Two assumptions are important for this argument. First, institutional outcomes are not necessarily the result of environmental – exogenous – events, nor do they have to be discontinuous of nature (ibid.: 7). This means that institutions can also change incrementally in a gradual process. Institutions may adapt to the changing institutional environment over time, without being replaced by new institutions or institutional rules. To illustrate: the NATO alliance between western states was originally intended to provide security against the common threat of the Soviet Union during the Cold War. However, despite the imminent collapse of the Soviet Union, NATO kept existing; its right of existence was redefined over the course of the 1990’s to include a broader mandate of military security, amongst others the stabilization of Eastern European (NATO, 2012). Second, institutional outcomes do not necessarily reflect specific interests of persons or groups. Conflict over institutional resources among actors with different objectives, may result in compromises that have unintended consequences (Mahoney & Thelen, 2010: 8). These conflicts are likely political of nature; their outcomes depend on actors’ relative position of power. To illustrate: a department of agriculture may have the power to invest in agricultural technologies, but the department of finance – managing public spending – may affect the actual decisions that are made. If reversed, this is probably less likely the case.

In the GCF, a feedback loop between power relations and the allocation of resources is assumed. These resources can be political or material means that are formalized into institutions, rules and procedures (ibid.). The loop works as follows: power relations between institutional agents determine how resources are distributed. Such ‘resource considerations’ inevitably lead to uneven allocation; certain resources will be allocated to specific (institutional) actors and purposes, while others will not. In turn, the allocation redefines existing power relations between institutions; the feedback loop is completed.

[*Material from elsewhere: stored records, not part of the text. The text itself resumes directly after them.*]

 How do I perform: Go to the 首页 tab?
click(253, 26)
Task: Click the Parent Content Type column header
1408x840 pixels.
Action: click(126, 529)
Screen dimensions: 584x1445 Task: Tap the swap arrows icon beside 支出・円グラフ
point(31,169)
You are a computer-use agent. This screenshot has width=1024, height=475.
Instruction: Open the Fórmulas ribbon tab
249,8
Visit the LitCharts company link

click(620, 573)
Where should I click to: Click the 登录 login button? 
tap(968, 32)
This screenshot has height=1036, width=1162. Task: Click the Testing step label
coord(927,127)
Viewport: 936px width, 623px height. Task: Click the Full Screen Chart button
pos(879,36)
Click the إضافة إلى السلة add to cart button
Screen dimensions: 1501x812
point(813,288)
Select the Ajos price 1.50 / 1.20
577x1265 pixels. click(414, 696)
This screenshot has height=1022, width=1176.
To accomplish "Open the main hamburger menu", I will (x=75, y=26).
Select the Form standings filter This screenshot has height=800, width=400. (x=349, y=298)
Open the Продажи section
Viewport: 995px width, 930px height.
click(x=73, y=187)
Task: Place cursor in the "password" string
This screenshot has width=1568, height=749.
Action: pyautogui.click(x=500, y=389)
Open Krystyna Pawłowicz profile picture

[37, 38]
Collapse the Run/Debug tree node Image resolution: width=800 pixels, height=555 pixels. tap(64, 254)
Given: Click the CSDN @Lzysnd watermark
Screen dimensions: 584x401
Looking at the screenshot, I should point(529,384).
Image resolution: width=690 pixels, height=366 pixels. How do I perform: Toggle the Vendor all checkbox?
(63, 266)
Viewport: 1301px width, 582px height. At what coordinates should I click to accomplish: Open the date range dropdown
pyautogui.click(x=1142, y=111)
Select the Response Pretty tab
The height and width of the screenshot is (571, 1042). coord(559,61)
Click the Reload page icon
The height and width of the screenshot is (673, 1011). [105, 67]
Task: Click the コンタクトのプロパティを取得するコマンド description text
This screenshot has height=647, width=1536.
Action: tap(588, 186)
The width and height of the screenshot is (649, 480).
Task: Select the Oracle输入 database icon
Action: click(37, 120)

The GCF theorizes how these power relations take shape in institutions, by addressing which properties of their (political) environment – endogenously or exogenously – motivate different change strategies and lead to different types of institutional change. There are two elements that shape institutional outcomes; first, the characteristics of the political context can affect outcomes. This is reflected by the way the context allows actors to have veto possibilities within, or between institutions. These are abilities actors have to prevent institutional

(25)

change, or to direct such change. A high degree of veto possibilities means that it will be difficult to challenge or replace existing institutional rules, whereas few possibilities entails the opposite. Second, characteristics of institutions can affect institutional outcomes. This is reflected by the way institutional agents are allowed discretion to enforce rules and the freedom they have to interpret them. The level of ambiguity of a rule, and the interpretation of it, determine these factors (ibid.: 18). According to Mahoney & Thelen, the combination of veto possibilities and the level of discretion to interpret institutional rules will lead to different types of institutional change.8

The type institutional change layering has been selected to investigate in the case of Cuba. Layering means that new institutional rules are based on previous ones, involving small adjustments, but they do not necessarily replace the original rules or institutions (ibid.: 15). Such small adjustments may accumulate over time and eventually lead to bigger (policy) change (ibid.: 17). Displacement is the opposite; rules or institutions are completely replaced by others, similar to Hall’s 3rd order change. The Cuban state seems to develop new agricultural strategies, while the institutional system appears to remain unchanged. This aspect is interesting to investigate, as it could indicate that a process of layering is occurring in the agricultural reforms of Cuba.

In the GCF so-called change agents are the catalysts for institutional change. They can be individuals such as politicians, scholars that are an expert in certain policy areas. Such (institutional) change agents are driven to change existing institutional structures. Rocco & Thurston (2014) assess that layering is likely to occur through change agents that already operate in the existing institutions. Change agents are capable to introduce small changes within the institutional context, but they are not able to change it as a whole. It means that the overall institutional system remains unchanged, while small changes or additions to existing institutional rules are made that lead to a gradual process of layering. The following section outlines three explanatory variables that are important to the process of layering.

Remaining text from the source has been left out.